I.    Der Beklagte wird unter Aufhebung des Ablehnungsbescheides der Bayerischen Landesbodenkreditanstalt vom 20. Juli 2020 verpflichtet, dem Kläger die beantragte Eigenheimzulage in Höhe von 10.000,00 EUR zu gewähren. 
II.    Der Beklagte hat die Kosten des Verfahrens zu tragen. 
III.    Das Urteil ist wegen der Kosten vorläufig vollstreckbar.
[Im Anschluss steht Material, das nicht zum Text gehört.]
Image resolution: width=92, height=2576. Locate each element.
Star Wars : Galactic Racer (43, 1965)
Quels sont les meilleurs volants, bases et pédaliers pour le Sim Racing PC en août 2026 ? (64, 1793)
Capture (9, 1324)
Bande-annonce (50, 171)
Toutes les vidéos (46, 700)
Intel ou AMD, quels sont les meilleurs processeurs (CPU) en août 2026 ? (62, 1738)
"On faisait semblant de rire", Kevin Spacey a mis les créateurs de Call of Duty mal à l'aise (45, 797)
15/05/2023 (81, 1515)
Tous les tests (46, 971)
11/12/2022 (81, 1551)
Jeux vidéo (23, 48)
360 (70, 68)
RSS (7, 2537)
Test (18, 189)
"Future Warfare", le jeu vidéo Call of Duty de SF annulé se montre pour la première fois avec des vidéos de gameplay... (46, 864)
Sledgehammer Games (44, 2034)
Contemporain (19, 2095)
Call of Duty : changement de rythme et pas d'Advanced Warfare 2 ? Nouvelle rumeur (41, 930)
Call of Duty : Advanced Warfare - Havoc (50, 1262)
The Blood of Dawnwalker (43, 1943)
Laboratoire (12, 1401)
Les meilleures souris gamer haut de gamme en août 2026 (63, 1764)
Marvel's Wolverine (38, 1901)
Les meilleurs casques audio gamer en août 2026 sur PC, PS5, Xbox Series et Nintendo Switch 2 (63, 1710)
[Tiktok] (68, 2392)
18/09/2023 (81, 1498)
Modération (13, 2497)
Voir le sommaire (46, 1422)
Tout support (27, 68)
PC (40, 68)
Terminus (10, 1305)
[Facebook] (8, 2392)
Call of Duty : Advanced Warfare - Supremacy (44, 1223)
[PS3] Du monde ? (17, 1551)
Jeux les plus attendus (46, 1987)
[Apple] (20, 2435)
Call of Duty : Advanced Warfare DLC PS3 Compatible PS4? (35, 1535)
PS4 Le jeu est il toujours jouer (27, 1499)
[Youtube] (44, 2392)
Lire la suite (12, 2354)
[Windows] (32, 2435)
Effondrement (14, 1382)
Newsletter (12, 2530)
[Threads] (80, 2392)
Der Beklagte kann die Vollstreckung durch Sicherheitsleistung in Höhe des zu vollstreckenden Betrages abwenden, wenn nicht der Kläger vorher in gleicher Höhe Sicherheit leistet. 

Gründe

Die Klage, über die gemäß § 101 Abs. 2 VwGO ohne weitere mündliche Verhandlung entschieden werden konnte, ist zulässig und begründet.
Die Klage ist als Verpflichtungsklage in Form der Versagungsklage zulässig.
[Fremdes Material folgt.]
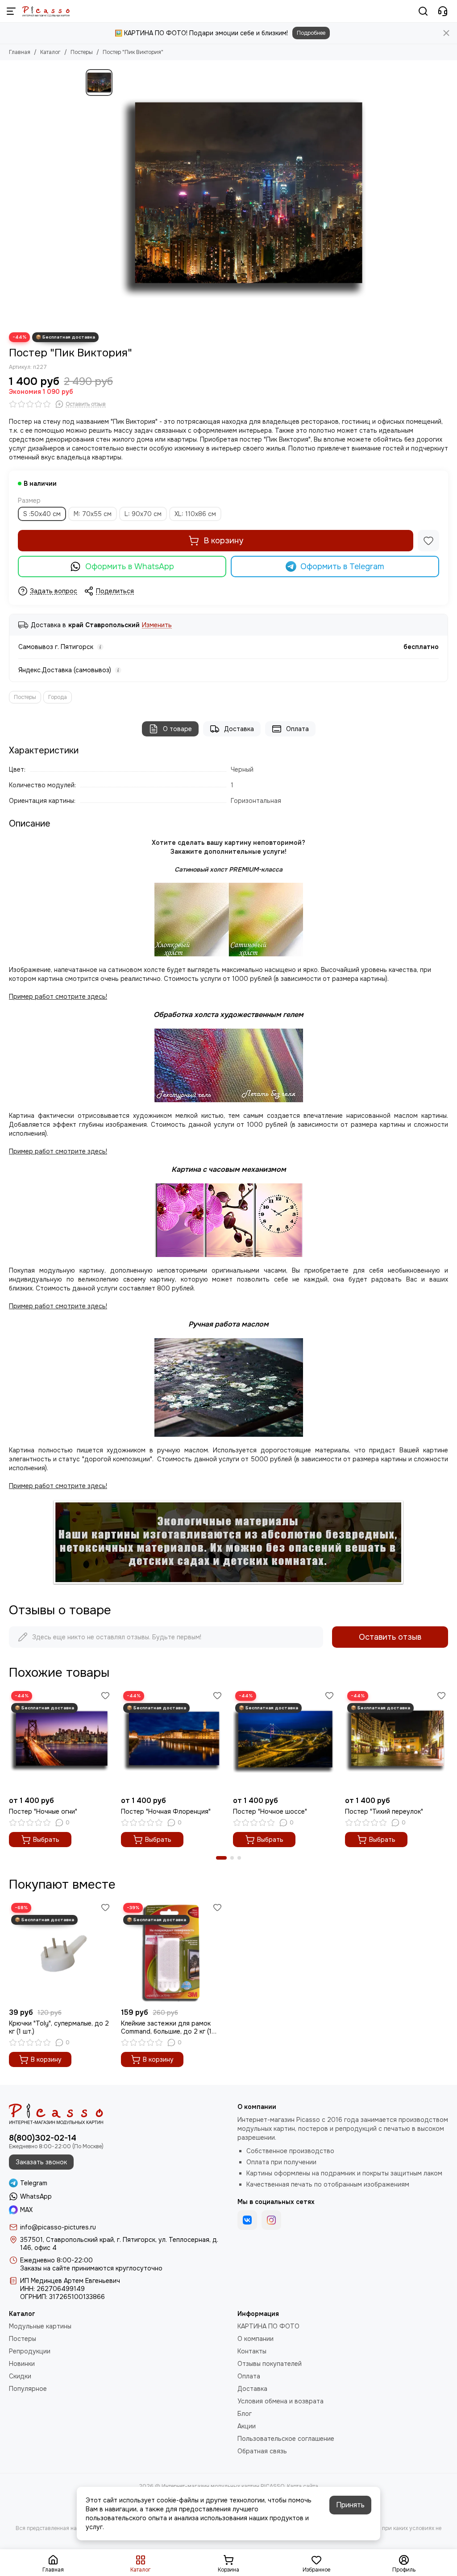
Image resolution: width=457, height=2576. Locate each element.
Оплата (297, 729)
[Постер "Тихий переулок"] (396, 1740)
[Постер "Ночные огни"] (60, 1740)
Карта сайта (302, 2486)
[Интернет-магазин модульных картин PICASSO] (46, 11)
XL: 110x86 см (195, 514)
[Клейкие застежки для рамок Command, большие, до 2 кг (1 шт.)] (172, 1952)
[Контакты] (443, 11)
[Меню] (11, 11)
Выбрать (46, 1840)
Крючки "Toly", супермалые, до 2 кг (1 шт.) (59, 2027)
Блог (244, 2414)
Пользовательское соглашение (285, 2439)
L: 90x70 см (143, 514)
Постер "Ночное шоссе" (270, 1811)
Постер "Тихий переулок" (384, 1811)
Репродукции (29, 2351)
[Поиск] (423, 11)
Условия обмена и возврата (280, 2401)
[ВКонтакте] (247, 2220)
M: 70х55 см (93, 514)
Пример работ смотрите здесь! (58, 1306)
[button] (221, 1858)
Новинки (22, 2364)
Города (57, 697)
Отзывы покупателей (269, 2364)
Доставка (239, 729)
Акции (246, 2426)
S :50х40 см (42, 514)
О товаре (177, 729)
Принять (350, 2505)
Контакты (251, 2351)
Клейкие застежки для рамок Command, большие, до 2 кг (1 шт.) (166, 2027)
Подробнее (311, 33)
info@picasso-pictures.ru (58, 2227)
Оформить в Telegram (342, 566)
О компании (255, 2339)
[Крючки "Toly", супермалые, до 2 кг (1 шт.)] (60, 1952)
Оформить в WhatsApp (129, 566)
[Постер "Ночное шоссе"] (284, 1740)
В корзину (223, 541)
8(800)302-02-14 (42, 2138)
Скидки (20, 2376)
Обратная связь (262, 2451)
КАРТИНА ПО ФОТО (268, 2326)
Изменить (157, 625)
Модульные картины (40, 2326)
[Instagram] (271, 2220)
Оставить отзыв (390, 1637)
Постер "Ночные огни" (43, 1811)
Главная (19, 52)
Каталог (50, 52)
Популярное (28, 2389)
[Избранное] (428, 540)
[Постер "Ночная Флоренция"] (172, 1740)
Die Klage ist begründet. Der streitgegenständliche Ablehnungsbescheid vom 20. Juli 2020 ist rechtswidrig und verletzt den Kläger in seinen Rechten (§ 113 Abs. 5 Satz 1 VwGO).
Der Kläger hat einen Rechtsanspruch auf Gewährung einer Zuwendung in Form der Eigenheimzulage in Höhe von 10.000,00 EUR aufgrund ständiger Verwaltungspraxis des Beklagten auf der Basis der EHZR.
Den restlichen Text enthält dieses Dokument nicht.